- Directed by: Charles Saunders
- Screenplay by: Brock Williams
- Produced by: Jack Parsons
- Starring: Spencer Teakle Felicity Young Martin Benson
- Cinematography: Ken Hodges
- Edited by: Peter Pitt
- Production company: Butcher's Film Service
- Release date: 1960;
- Running time: 61 minutes
- Country: United Kingdom
- Language: English

= The Gentle Trap =

1960 British film by Charles Saunders

The Gentle Trap is a 1960 British second feature ('B') black and white film directed by Charles Saunders and starring Spencer Teakle, Felicity Young and Martin Benson. It was written by Brock Williams and produced by Jack Parsons for Butcher's Film Service.
==Plot==
When a diamond robbery goes wrong, young locksmith turned first-time thief Johnny Ryan is on the run from the police and from crooked club owner Ricky Barnes. Ryan seeks refuge in a seedy nightclub and meets Mary, a tough blonde who lets him hide in her flat, which she shares with her sister Jean. When Mary betrays Ryan to Barnes, Jean helps Ryan escape to her uncle's farm. The police arrive, and Jean and Ryan realise that they have fallen in love.

==Cast==
- Spencer Teakle as Johnny Ryan
- Felicity Young as Jean
- Martin Benson as Ricky Barnes
- Dorinda Stevens as Mary
- Dawn Brooks as Sylvia
- Alan Edwards as Al Jenkins
- Hugh Latimer as Vic Carter
- Larry Burns as Ted
- Colin Reid as Inspector Stevenson
- Arthur Hewlett as Sam
- Keith Marsh as Pete
- James Mcloughlin as Sergeant
- John Dunbar as uncle

==Reception ==
The Monthly Film Bulletin wrote: "A cut to pattern, rough-and-ready crime thriller, energetically performed but too transparent to maintain the necessary tension."

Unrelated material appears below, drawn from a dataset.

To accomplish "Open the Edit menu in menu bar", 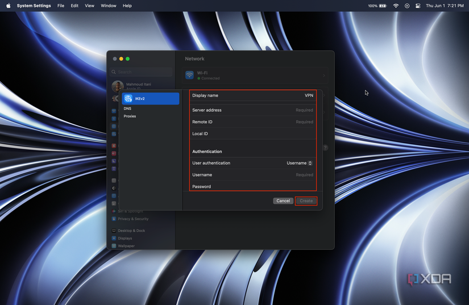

The Radio Times Guide to Films gave the film 1/5 stars, writing: "This utterly threadbare British B-movie is about an apprentice locksmith who goes on the run from the police and local gangsters. It was made by the low-budget production company Butcher's, and everyone involved made a hash of it. Only devoted fans of its leading actor Spencer Teakle and actress Felicity Young, who plays a rather feeble femme fatale, will bother to watch."

In The British 'B' Film, Chibnall and McFarlane call the film "shoddy".